Data entries:
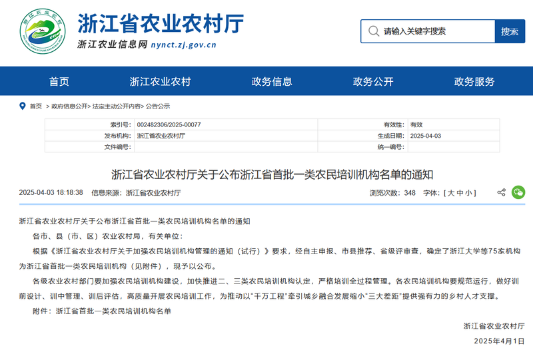This screenshot has width=533, height=346.
Task: Set font size to 中
Action: coord(460,193)
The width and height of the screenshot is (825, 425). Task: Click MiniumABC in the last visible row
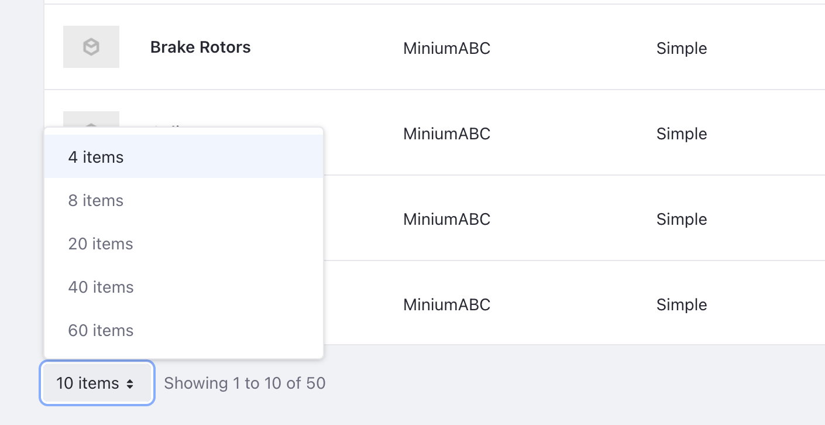446,304
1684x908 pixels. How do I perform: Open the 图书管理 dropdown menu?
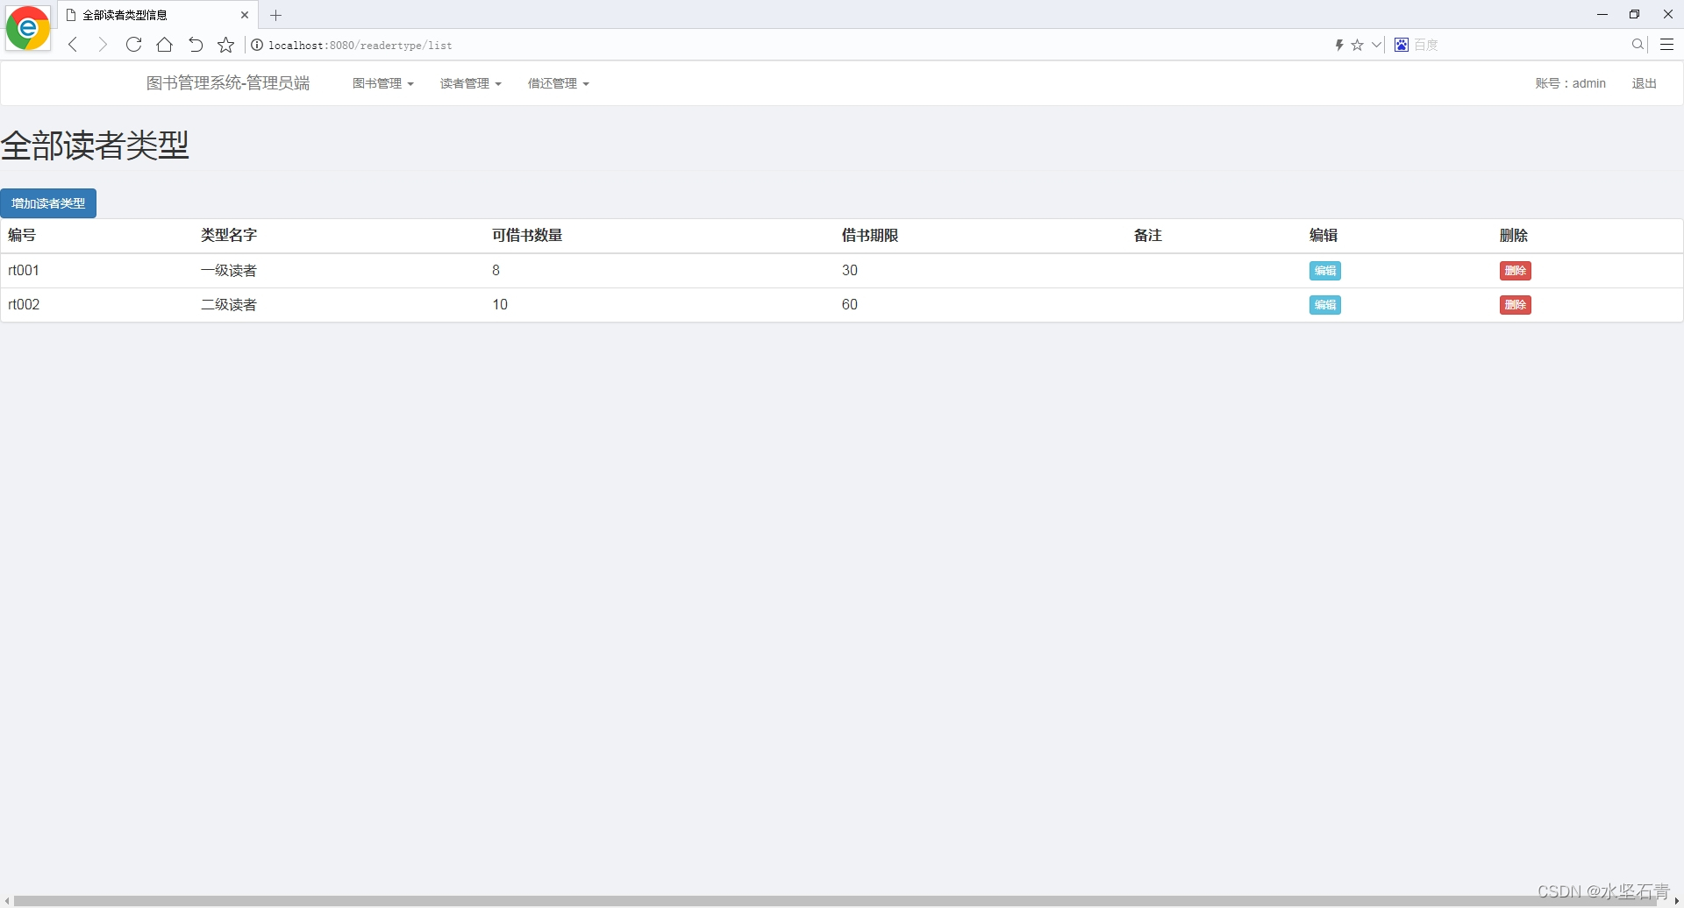pos(382,82)
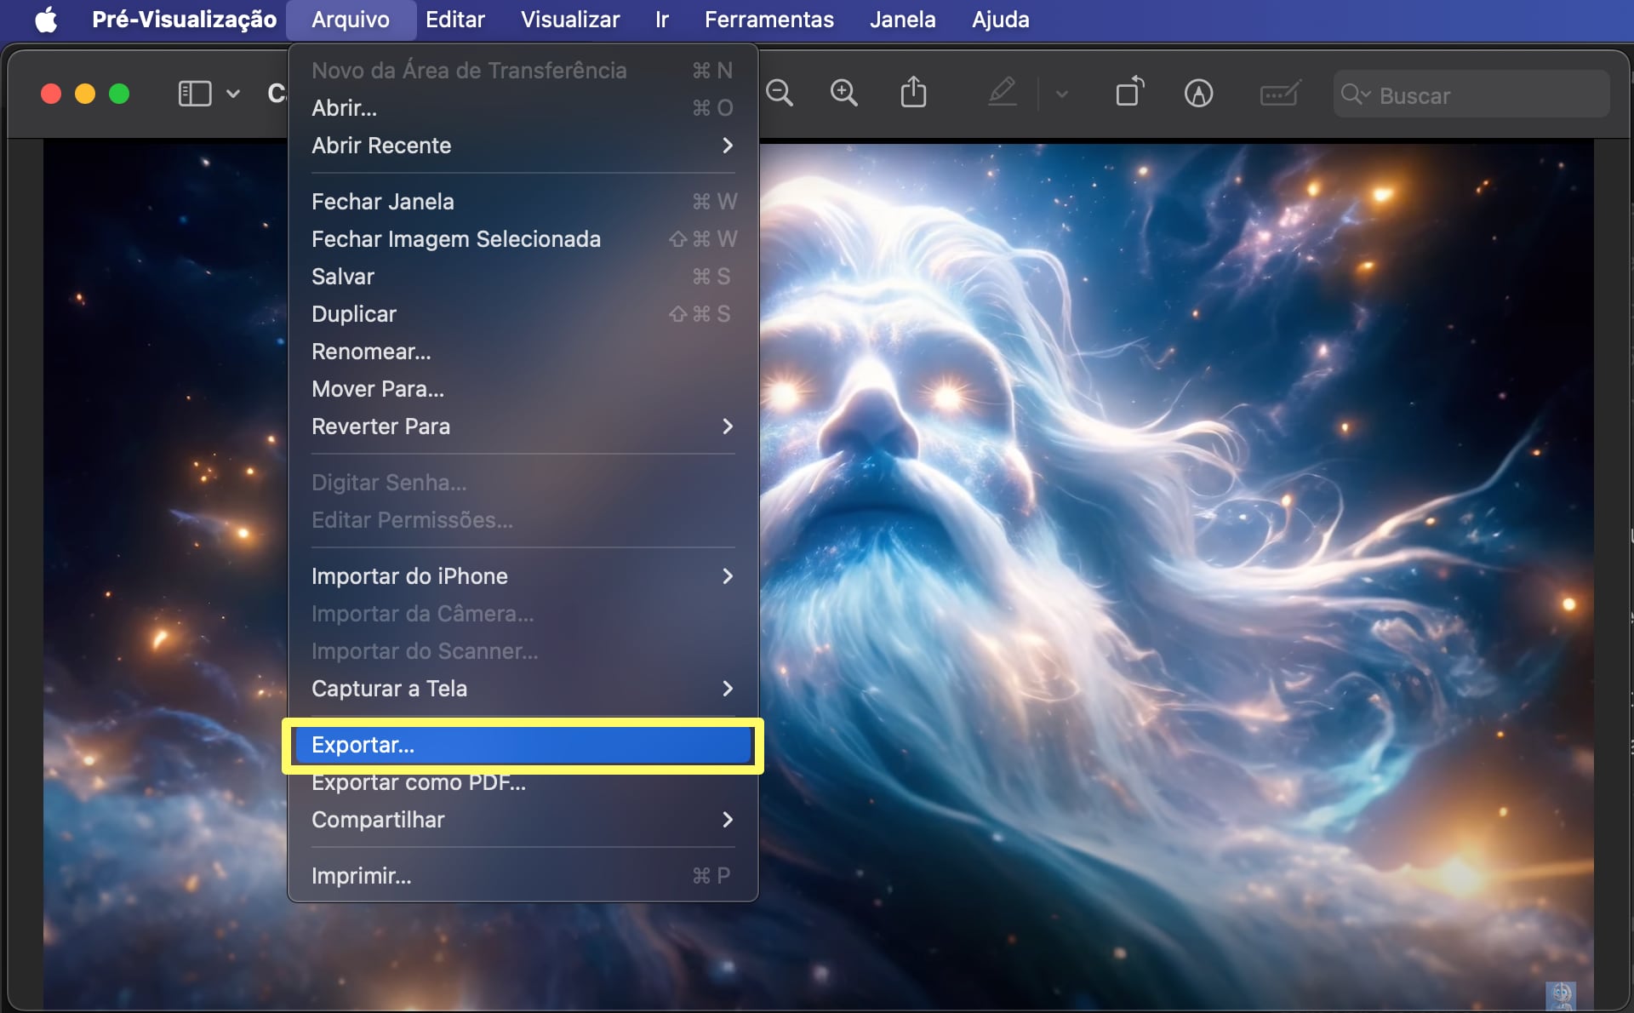Click the rotate image icon
1634x1013 pixels.
coord(1130,92)
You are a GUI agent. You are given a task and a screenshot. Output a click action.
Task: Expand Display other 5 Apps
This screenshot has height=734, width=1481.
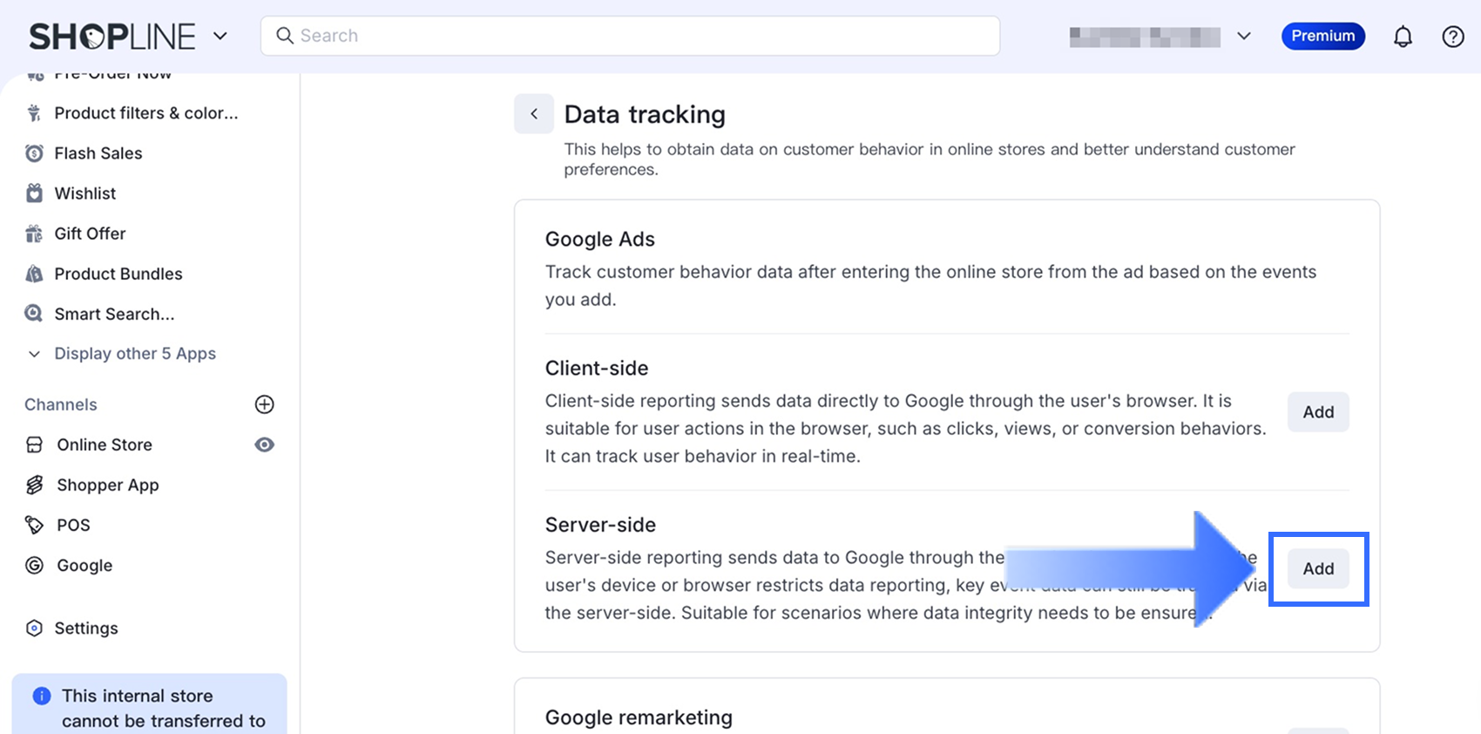coord(134,354)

Task requirements: Write out every line of the records above word for word, omitting the pictures.

Solution below:
This screenshot has width=533, height=346.
Task: Set font size to 中
Action: coord(460,193)
The width and height of the screenshot is (825, 425). Task: Click MiniumABC in the last visible row
446,304
1684x908 pixels. How do I perform: Open the 图书管理 dropdown menu?
pos(382,82)
Click the rotate image icon
1634x1013 pixels.
coord(1130,92)
You are a GUI agent. You are given a task and a screenshot. Output a click action.
Task: Expand Display other 5 Apps
This screenshot has height=734, width=1481.
coord(134,354)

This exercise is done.